*** Opening Exercise data ***
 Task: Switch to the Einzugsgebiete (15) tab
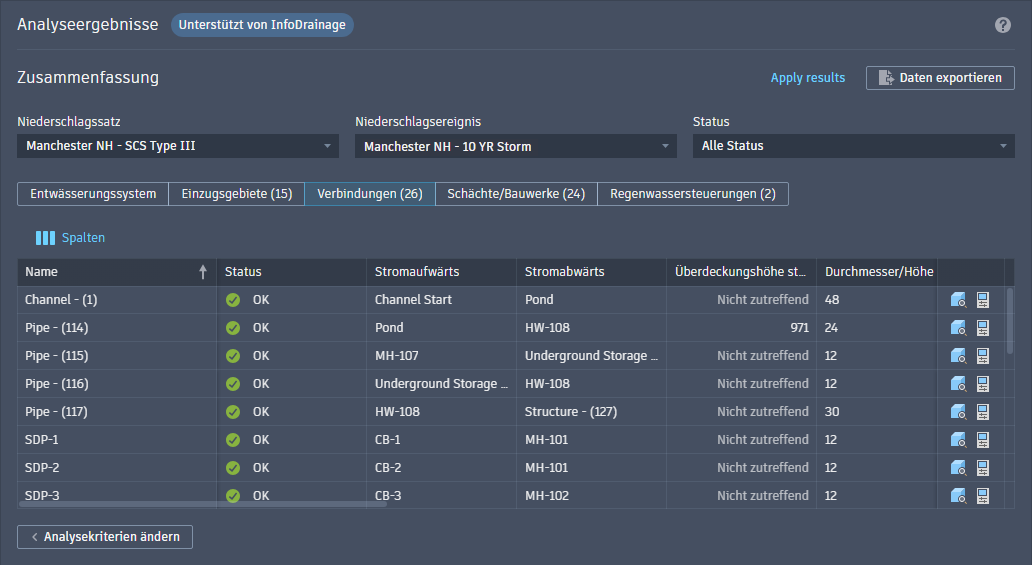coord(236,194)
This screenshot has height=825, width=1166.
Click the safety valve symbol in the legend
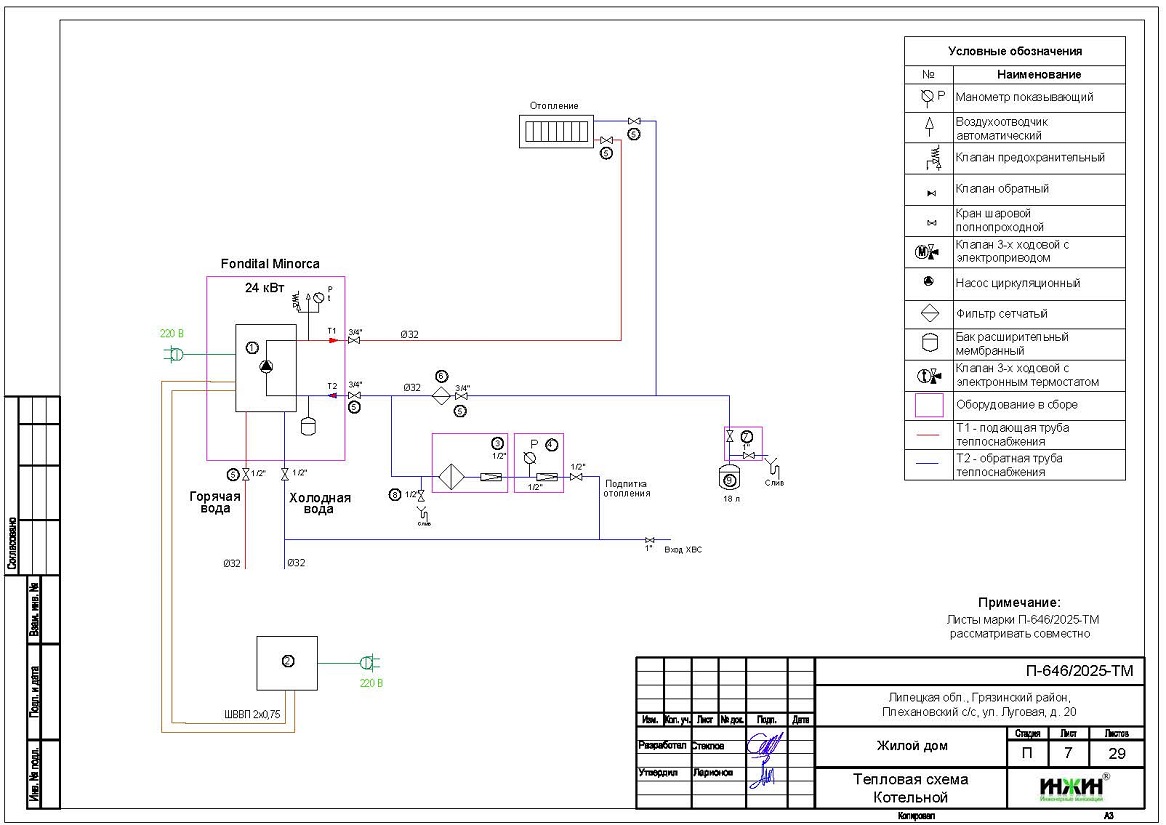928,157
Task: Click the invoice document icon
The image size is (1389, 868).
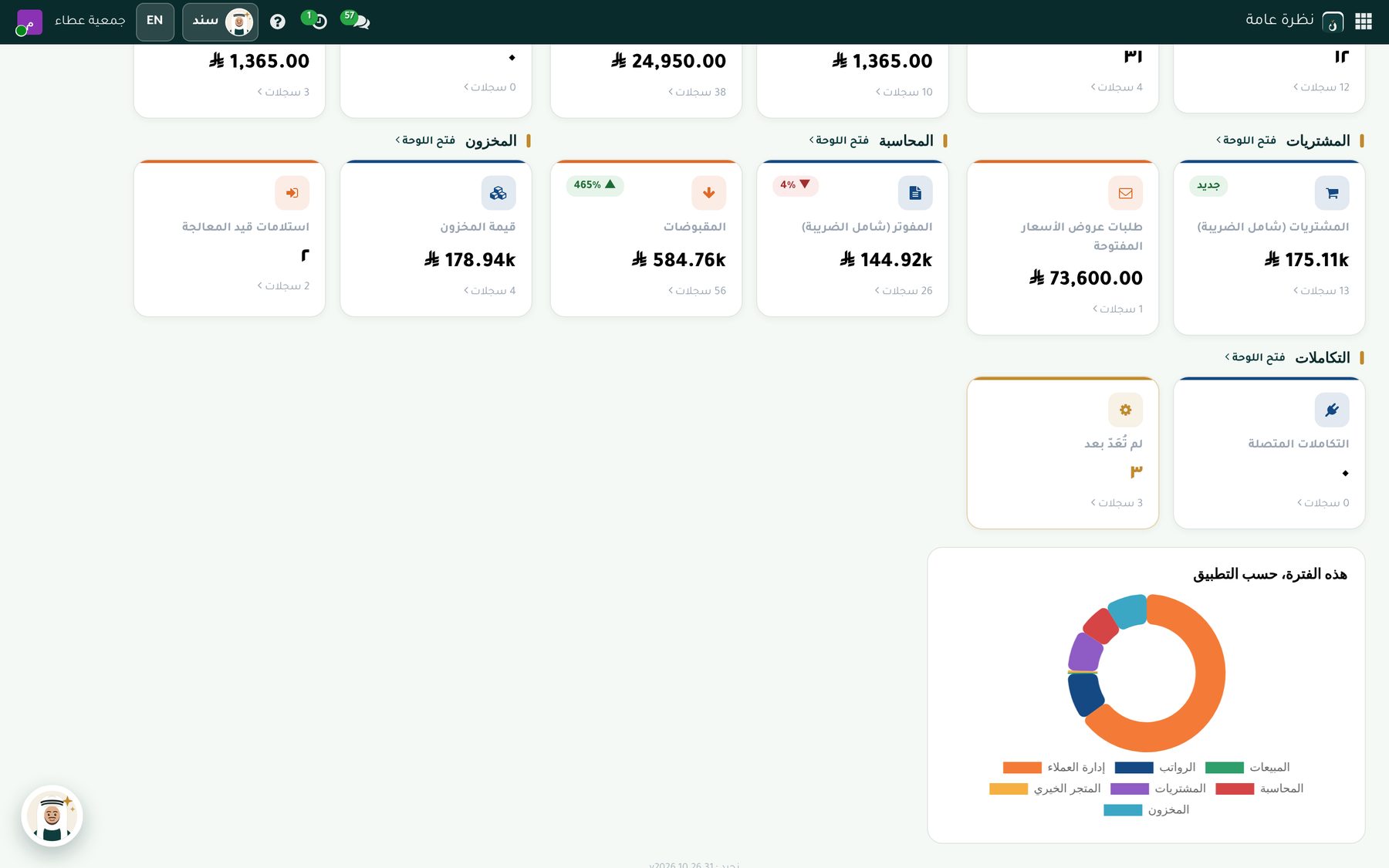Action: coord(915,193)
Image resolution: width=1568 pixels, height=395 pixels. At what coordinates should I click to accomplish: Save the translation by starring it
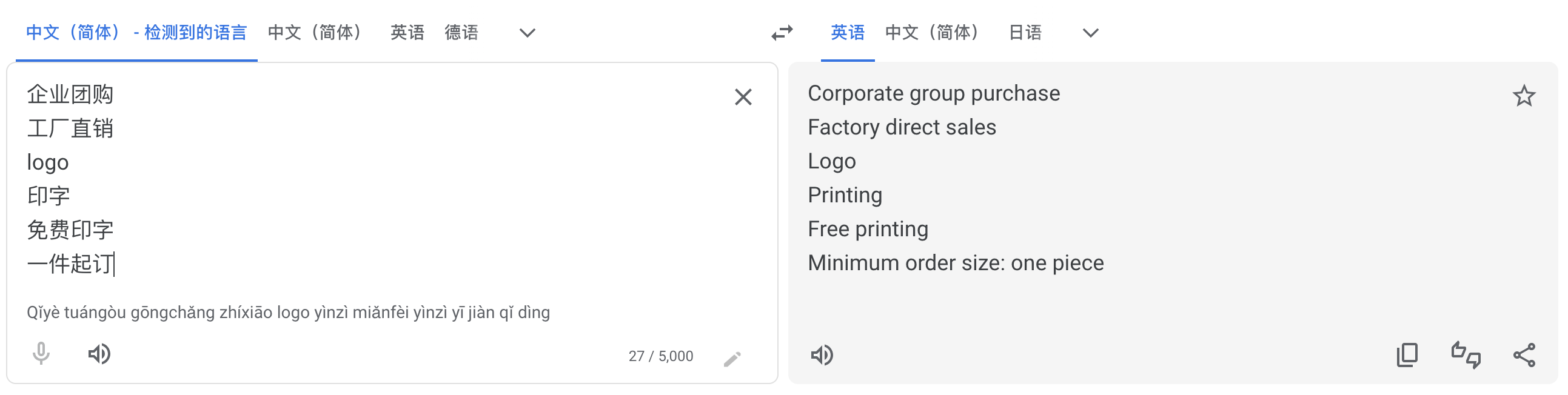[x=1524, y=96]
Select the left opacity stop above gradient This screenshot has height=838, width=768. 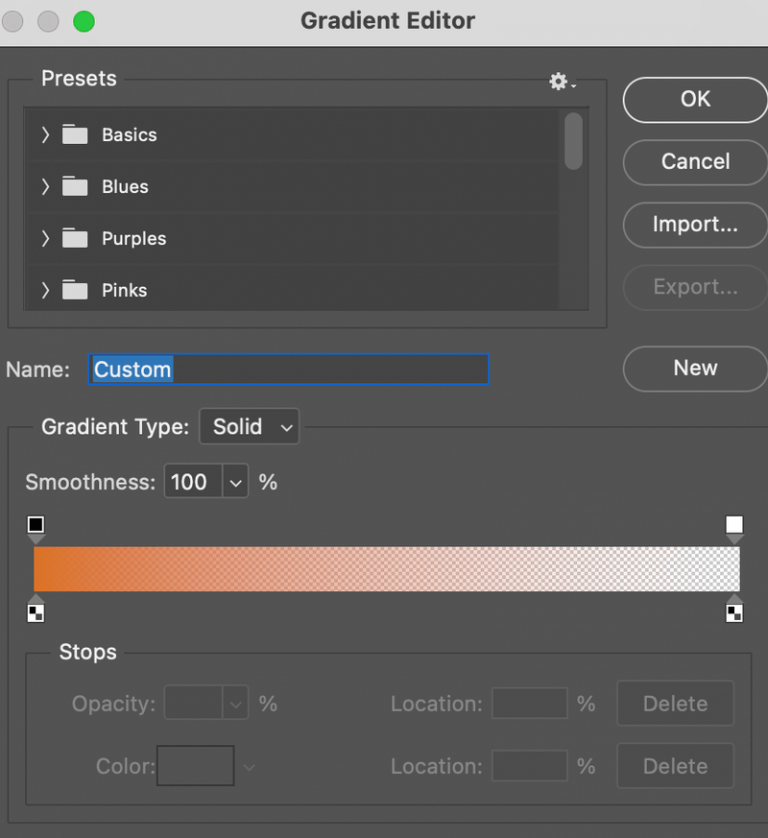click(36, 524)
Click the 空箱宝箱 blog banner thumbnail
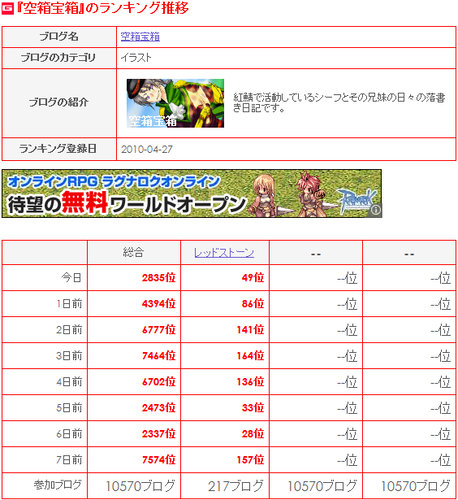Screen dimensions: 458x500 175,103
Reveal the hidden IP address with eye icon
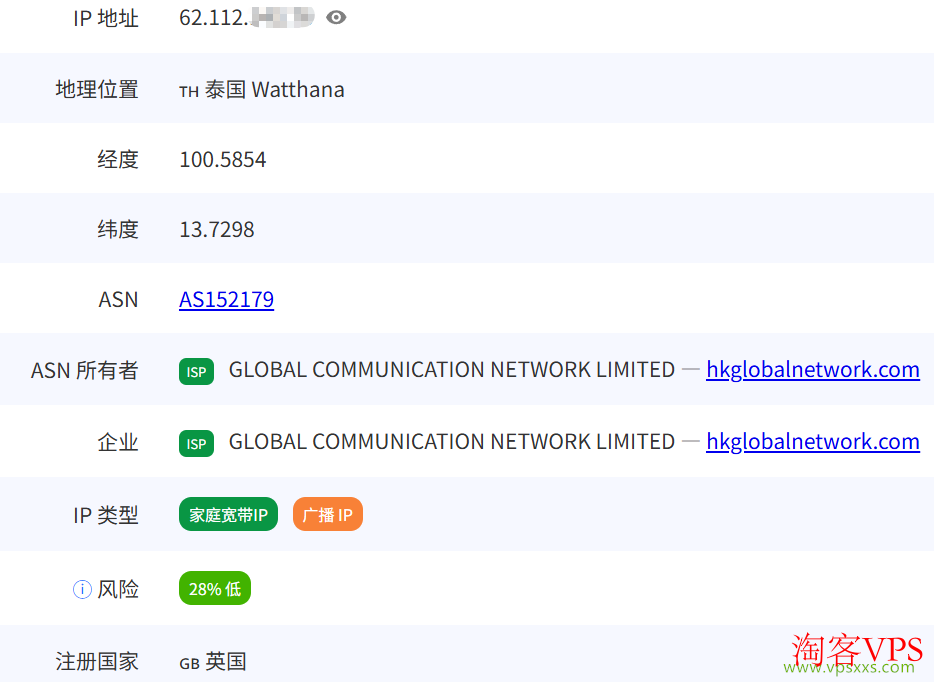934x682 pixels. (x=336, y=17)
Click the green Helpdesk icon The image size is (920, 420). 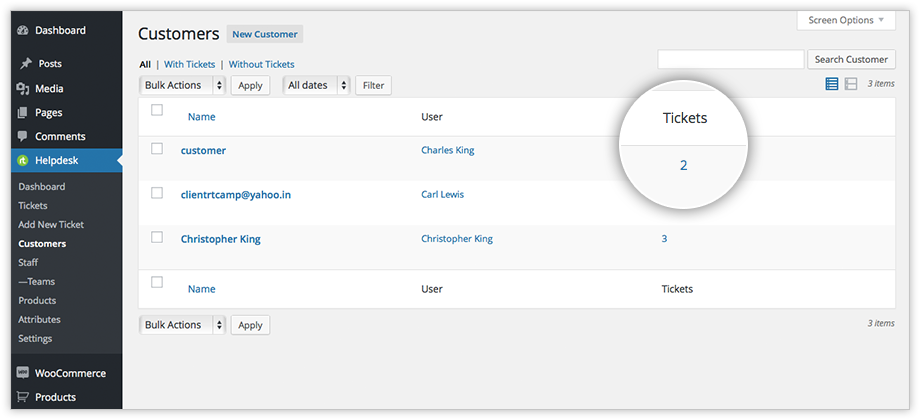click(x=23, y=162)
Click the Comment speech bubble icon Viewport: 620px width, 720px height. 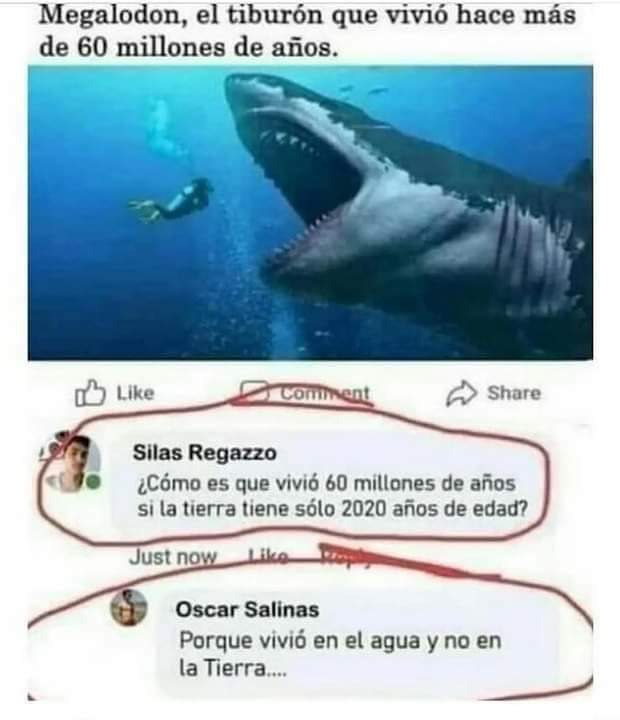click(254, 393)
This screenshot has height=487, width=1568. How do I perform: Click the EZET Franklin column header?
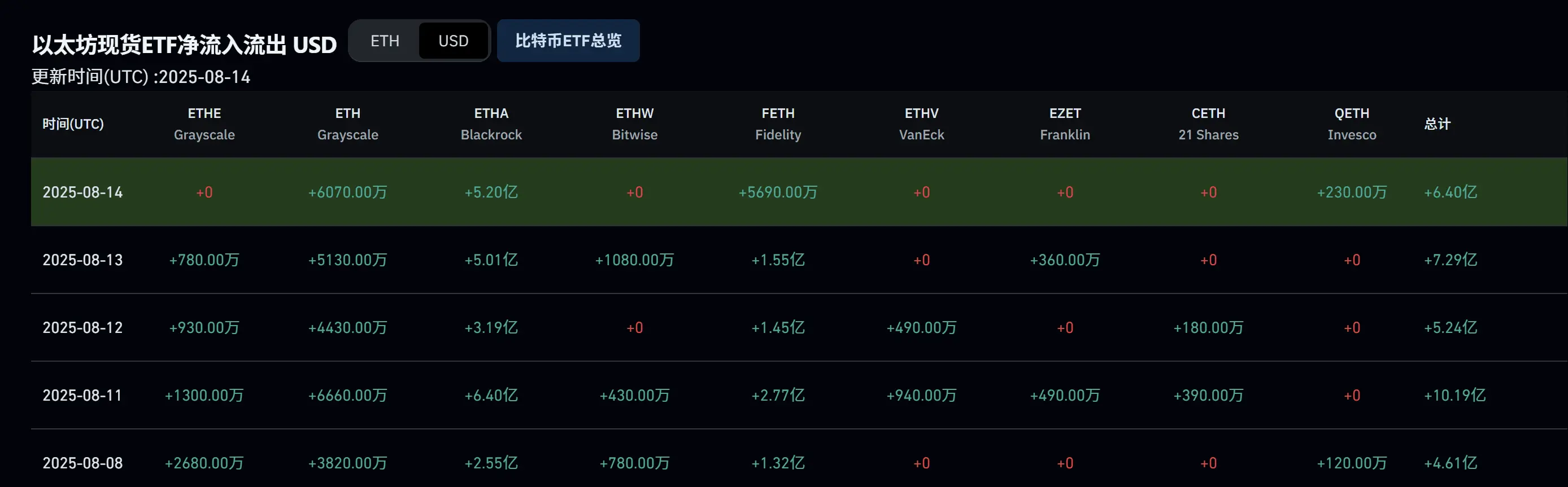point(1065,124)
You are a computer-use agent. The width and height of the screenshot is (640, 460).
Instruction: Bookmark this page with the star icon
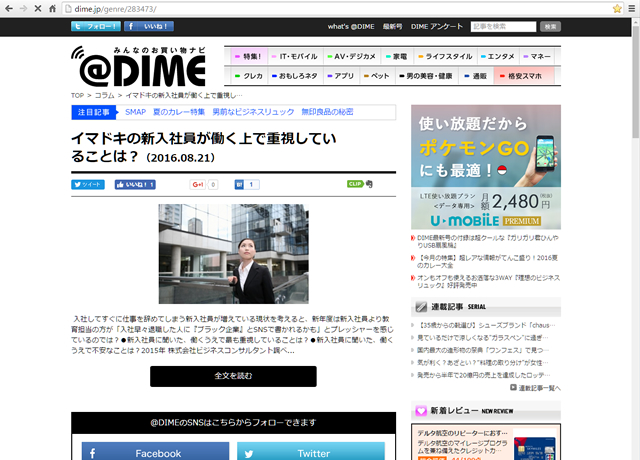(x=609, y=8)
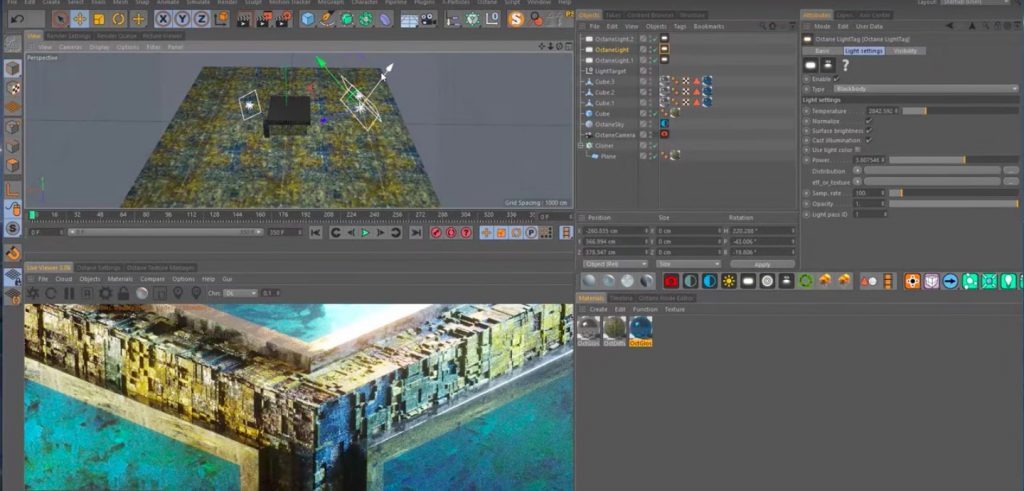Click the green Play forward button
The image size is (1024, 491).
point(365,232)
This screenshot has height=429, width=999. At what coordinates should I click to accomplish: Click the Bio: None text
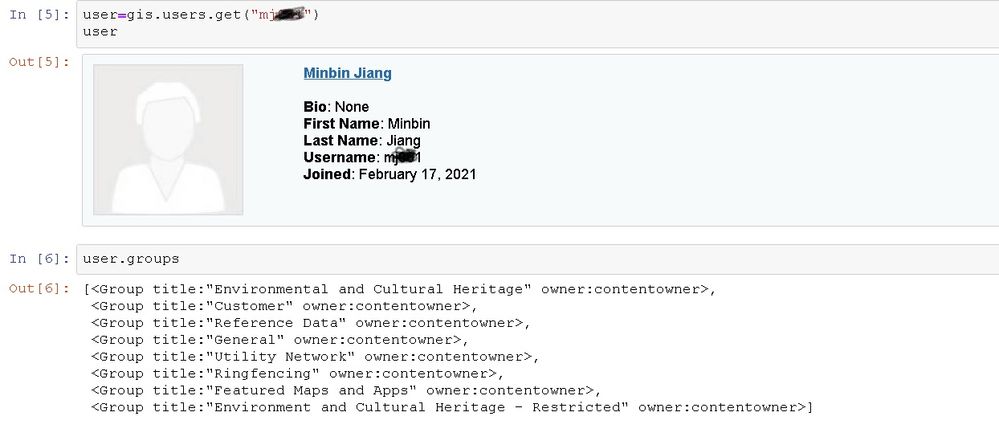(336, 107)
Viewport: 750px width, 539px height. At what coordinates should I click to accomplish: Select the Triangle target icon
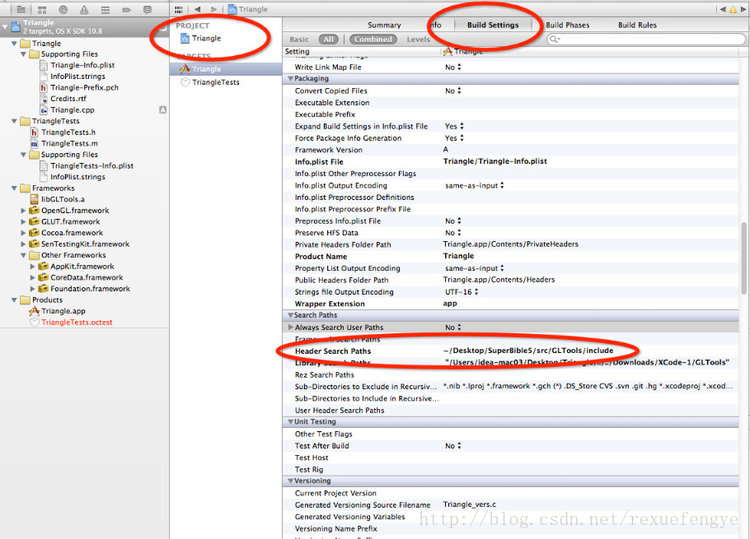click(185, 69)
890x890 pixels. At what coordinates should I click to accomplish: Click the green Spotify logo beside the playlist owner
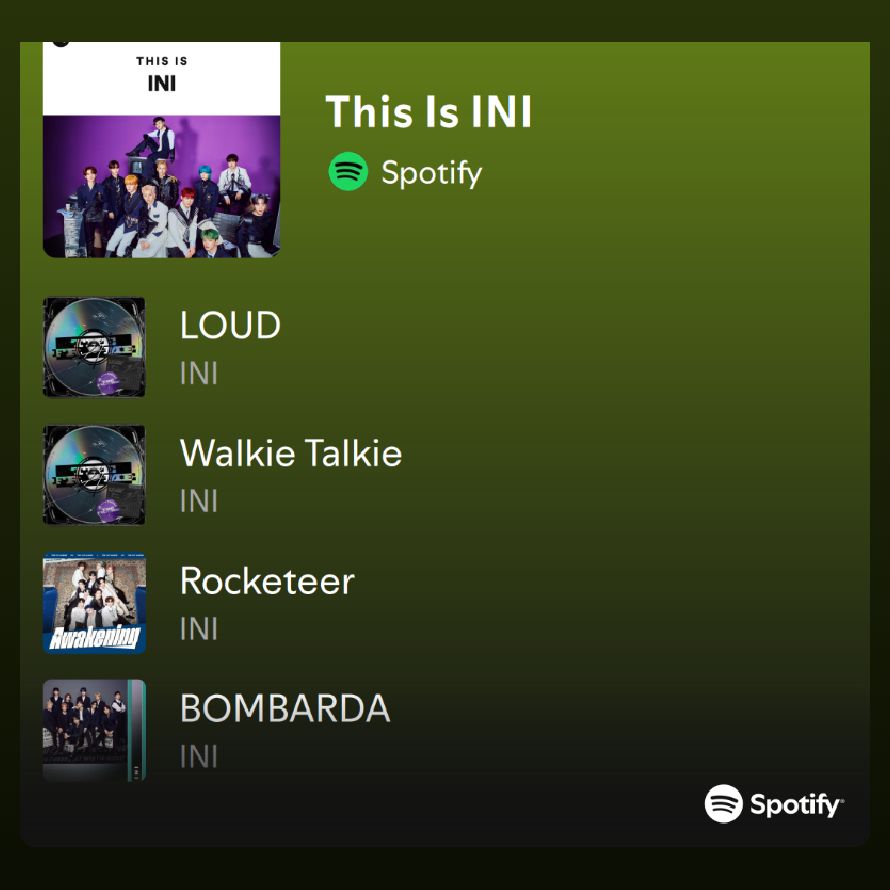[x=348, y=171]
*** Closing Exercise data ***
Print, exactly and only, the lines running from the line with "You are a computer-use" through the last line of the data, including both. Skip any picture.

You are a computer-use agent. The width and height of the screenshot is (640, 460).
Instruction: Bookmark this page with the star icon
(x=609, y=8)
Click the green Play forward button
The image size is (1024, 491).
point(365,232)
This screenshot has height=429, width=999. At what coordinates should I click to accomplish: Click the Bio: None text
(336, 107)
Viewport: 750px width, 539px height. At what coordinates should I click to accomplish: Select the Triangle target icon
click(185, 69)
890x890 pixels. At what coordinates should I click to accomplish: Click the green Spotify logo beside the playlist owner
[x=348, y=171]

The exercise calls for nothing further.